Tolkien, Lewis, Raymond Chandler, Harper Lee, Ray Bradbury, Arthur Conan Doyle. I love genre fiction. I love writers who strike some balance between the plain tale plainly told and the magic of language.
Q: You’ve shared about your writing group with Cecil Murphey. How did he influence your writing career?
Cec is a long-time friend. We met years ago when he led a monthly writing group in Louisville. I was living near Cincinnati, but I gladly made the monthly trek. Cec is a born teacher. He is gentle with beginners but also demanding because he is so committed to the craft of writing.
The best thing about Cec is that he never tried to make me write like Cec. He helped me learn how to write like Mike. Cec put me in touch with the company that published my first book, and he introduced me to his agent who sold my second book. A long list of folks could share similar stories about him.
Q: What’s the best writing advice you’ve ever heard?
Put your bottom in the chair, put your fingers on the keyboard, and do something.
Q: You’ve published several books for young people. Where do you get ideas for your stories and how did you first get started writing for young readers?
My wife says writing for middle-school boys is the perfect match for my maturity level. She’s joking–I hope–but I’ve never outgrown my wonder at the amazing world in which we live and the incredible story we call history.
*Did you know Middlesboro, KY is built in a meteor crater?
*Did you know butterflies taste flowers through their feet?
*Did you know slaves in Egypt were smeared with honey to attract flies away from Pharaoh? In a world like ours, anything can happen, so coming up with ideas for younger readers is never a problem.
As for how I got started, it happened without any design on my part. Cec Murphey was offered a job for a book of boys’ devotional stories. He wasn’t interested, so he introduced me to the editor and I sent some samples. She liked my work, and I began a very cordial partnership with Rainbow/Legacy. But writing for kids wasn’t new ground for me. I had already written a great deal of Sunday School curriculum for younger students, as well as some comic books and puppet plays. I like kids and I don’t talk down to them, so writing for a young audience is a good fit.

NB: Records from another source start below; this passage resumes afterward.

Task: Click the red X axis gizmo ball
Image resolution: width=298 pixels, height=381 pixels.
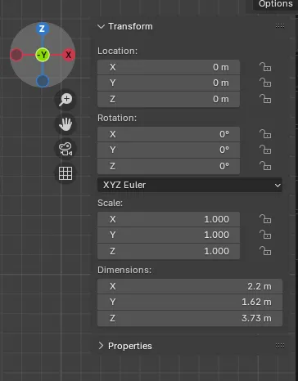Action: pos(68,55)
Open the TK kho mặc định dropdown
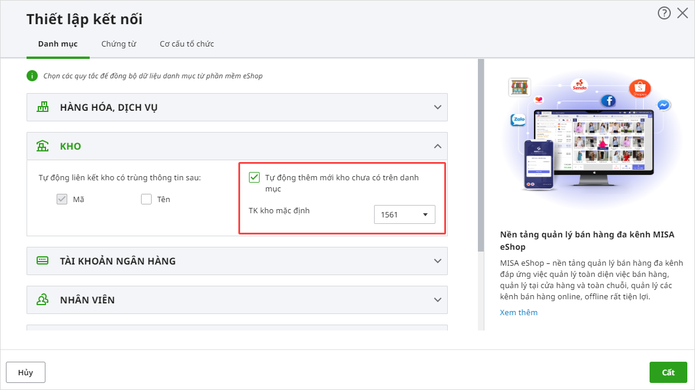Screen dimensions: 695x390 (405, 214)
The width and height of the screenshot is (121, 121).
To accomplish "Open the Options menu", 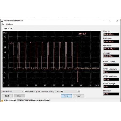I will (x=9, y=24).
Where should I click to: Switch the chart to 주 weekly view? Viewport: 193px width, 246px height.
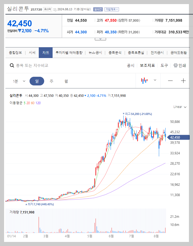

Q: What would you like readers to take away from your books?
First, enjoyment. I love for readers to have a good time when they pick up something I’ve written.
Second, I hope they find something to think about, ideas that stretch the mind and heart. Sometimes my work is very explicitly Christian. At other times, a Christian worldview forms the backdrop.
In any case, I think when we wrestle with significant questions, we are turned toward God. The Holy Spirit moves when a reader ponders big issues: love, relationships, purpose, ethics, death.
As a writer, I don’t want to beat people over the head, but I want to say plainly, “Following Jesus makes sense of life for me. Discipleship works for me. What do you think about it?”
Q: What’s been the most challenging part of your writing journey and how did you overcome it and grow?
I’d hate to admit how many years I sat around wanting to be a writer and doing nothing about it. I told myself I was too busy. I told myself I’d start writing someday. I told myself the odds were against me.
Finally, I simply started writing and sending things to editors. I didn’t have a plan. I didn’t know much about the business. To be honest, I didn’t know much about good writing.
But once I started trying, things started happening. I sold some pieces. Doors opened. Connections appeared. I started small–reviews, recycled sermons, lesson plans, devotionals–but I started, and I believe God honors effort.
Q: Any last words to encourage aspiring authors?
Come to the conference! Give God the opportunity to energize, educate, and enlarge you!
Very well said. Thank you, Mike, and we look forward to hearing you speak at KCWC 2018.